There are problems with holding the p<0.05 threshold as sacrosanct: it turns out making p=0.05 a threshold for publication means all sorts of fudging with the p-value (p-hacking) happens[9], which is playing a part in psychology's replication crisis, which is where the 2nd part of this post's title comes from[10].

For these reasons, the p-value is a somewhat fragile tool. However, it's the one we'll be using today.

Adjusting expectations

The first step is simple: before looking at any of the data, can we know whether any conclusions are even possible?

The first step would be to do a power analysis, and find out whether 155 postmortems is enough data to produce significant results. First, we need to choose an expected effect size we think our data will display: usual values range from 0.1 (a weak effect) to 0.5 (a strong effect). Yes, it's subjective what you choose. We already know how many data points we have, 155 (normally we would be solving for this value, to see how big our sample size would have to be). Now, I'm not going to calculate this by hand, and instead use R, a commonly used statistical analysis tool (for details on running this, see the appendix below). Choosing a "medium" effect size of 0.3 with n=155 data points tells us that we have a projected 25% false negative rate, a ~1/4 chance to miss an existing effect purely by chance (see the appendix for more details about running the analysis). It's not really a great outlook, but we can't go back and gather more data, so we'll just have to temper our expectations and live with it.

What about looking at other parts of the general experiment? One potential problem that pops out is the sheer number of variables that the experiment considers. There are 3 independent variables (company attributes), and 22 dependent variables (process outcomes) that we think the independent variables affect, for a total of 3\cdot 22=66 different correlations that we are looking at separately. This is a breeding ground for the multiple comparisons problem: comparing multiple results against the same significance threshold increases the chances that at least one conclusion is falsely accepted (see this XKCD for a pictorial example). If you want to hold steady the chances that every conclusion you accept is statistically significant, then you need to make the evidential threshold for each individual correlation stricter.

But how much more stricter? Well, we can pick between the Bonferroni, the Sidak, and the Holm-Bonferroni methods.
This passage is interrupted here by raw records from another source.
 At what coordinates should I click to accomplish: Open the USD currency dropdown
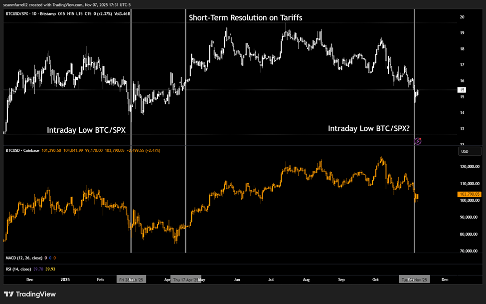coord(469,151)
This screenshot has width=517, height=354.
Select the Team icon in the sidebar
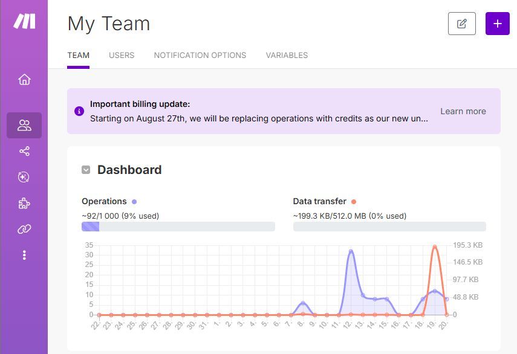coord(24,126)
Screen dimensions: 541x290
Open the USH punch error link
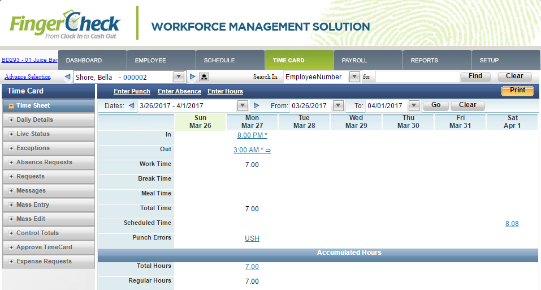[x=252, y=238]
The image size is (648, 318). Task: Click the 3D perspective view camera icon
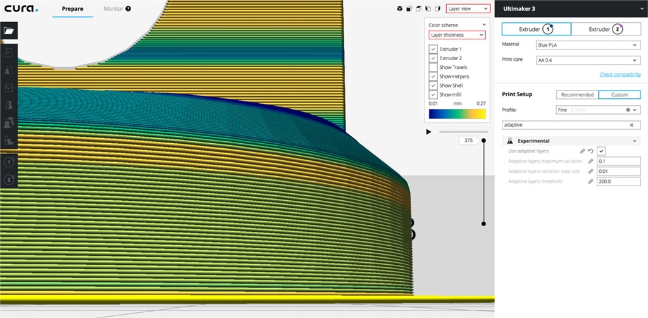[400, 9]
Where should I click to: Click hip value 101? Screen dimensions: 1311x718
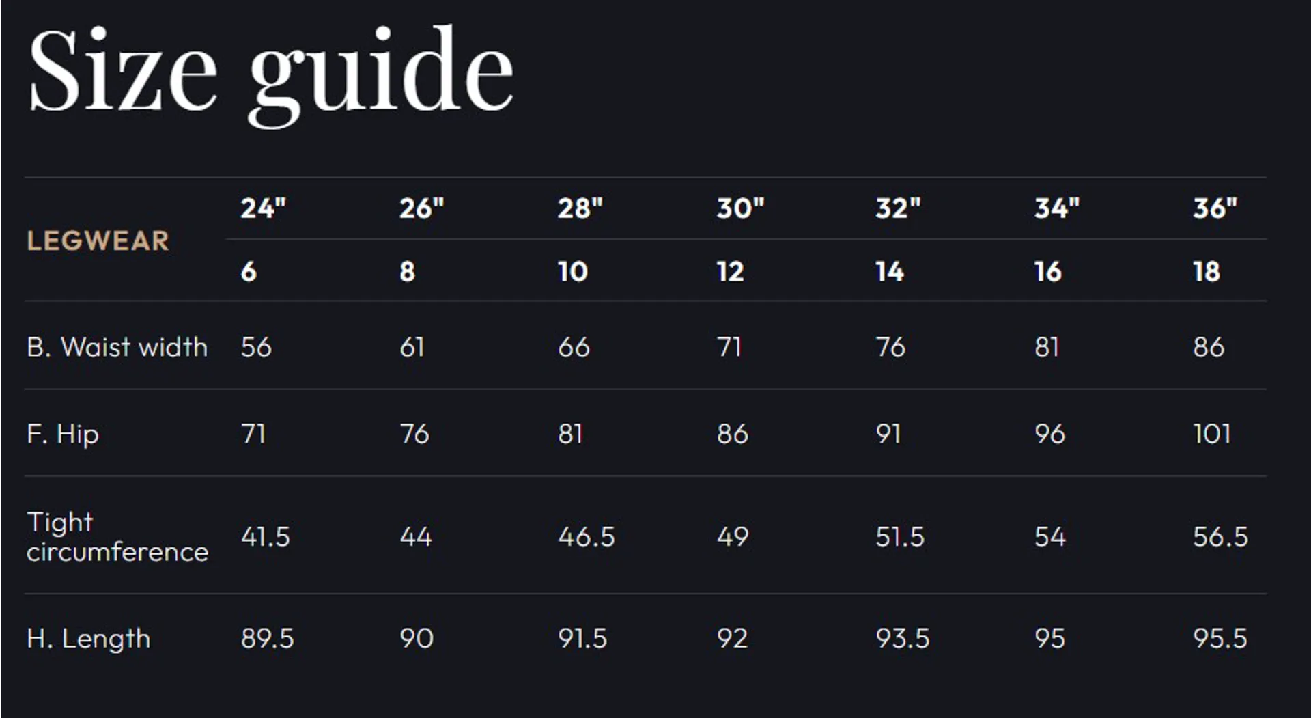[x=1211, y=434]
The Bonferroni method simply takes your overall threshold of evidence, and divides by the number of tests you are doing to get the threshold of evidence for any one comparison. If you have m=5 tests, then you have to be 5 times as strict, so 0.05/5 = 0.01. This is a stricter restriction than necessary: however, it's easy to calculate, and it turns out to be a pretty good estimate.

The Sidak method calculates the exact overall threshold of evidence given the per-comparison threshold. The previous method, the Bonferroni, is fast to calculate, but it calls some outcomes insignificant when it in fact has enough evidence to label those outcomes as significant. The Sidak method correctly marks those outcomes as significant, in exchange for a slightly more difficult calculation. The equation is:

p_{comparison} = 1 - (1 - p_{overall})^{1/m}

There's some intuition for why this works in a footnote [11].

If p_{overall}=0.05 (as is tradition) and m=5, then p_{comparison}=0.0102. This is not that much less strict than the Bonferroni bound, which is simply p_{Bonferroni}=0.01, but sometimes you just need that extra leeway.

The Holm-Bonferroni method takes a different tack: instead of asking each comparison to pass a stringent test, it asks only some tests to pass the strict tests, and then allows successive tests to meet less strict standards.

We want to end up with an experiment-wide significance threshold of 0.05, so we ask whether each p-value from low to high is beneath the threshold divided by its number in line, and stop considering results significant once we reach a p-value that doesn't reach its threshold. For example: let's say that we have 5 p-values, ordered from low to high: 0.0001, 0.009, 0.017, 0.02, 0.047. Going in order, 0.0001 < 0.05/5 = 0.01, and 0.009 < 0.05/4 = 0.0125, but 0.017 > 0.05/3 = 0.0167, so we stop and consider the first two results significant, and reject the rest.

There is a marvelous proof detailing why this works which is too large for this post, so I will instead direct you to Wikipedia for the gory details.

With these methods, if we wanted to maintain a traditional p=0.05 threshold with m=66 different comparisons, we need to measure each individual comparison[12] against a p-value of:

p_{Bonferroni}=0.000758
p_{Sidak}=0.000777
p_{Holm}=(\text{between } 0.000758 \text{ and } 0.05)

We haven't even looked at the data, but we're already seeing that we need to meet strict standards of evidence, far beyond the traditional 0.05 threshold. And with n=155 data points at best (not all the postmortems touch on every outcome), it seems unlikely that we can meet these standards.

Perhaps I spoke too soon, though: can the data hit our ambitious p-value goals?

Testing the data

So how do we get p-values out of the data we have been given?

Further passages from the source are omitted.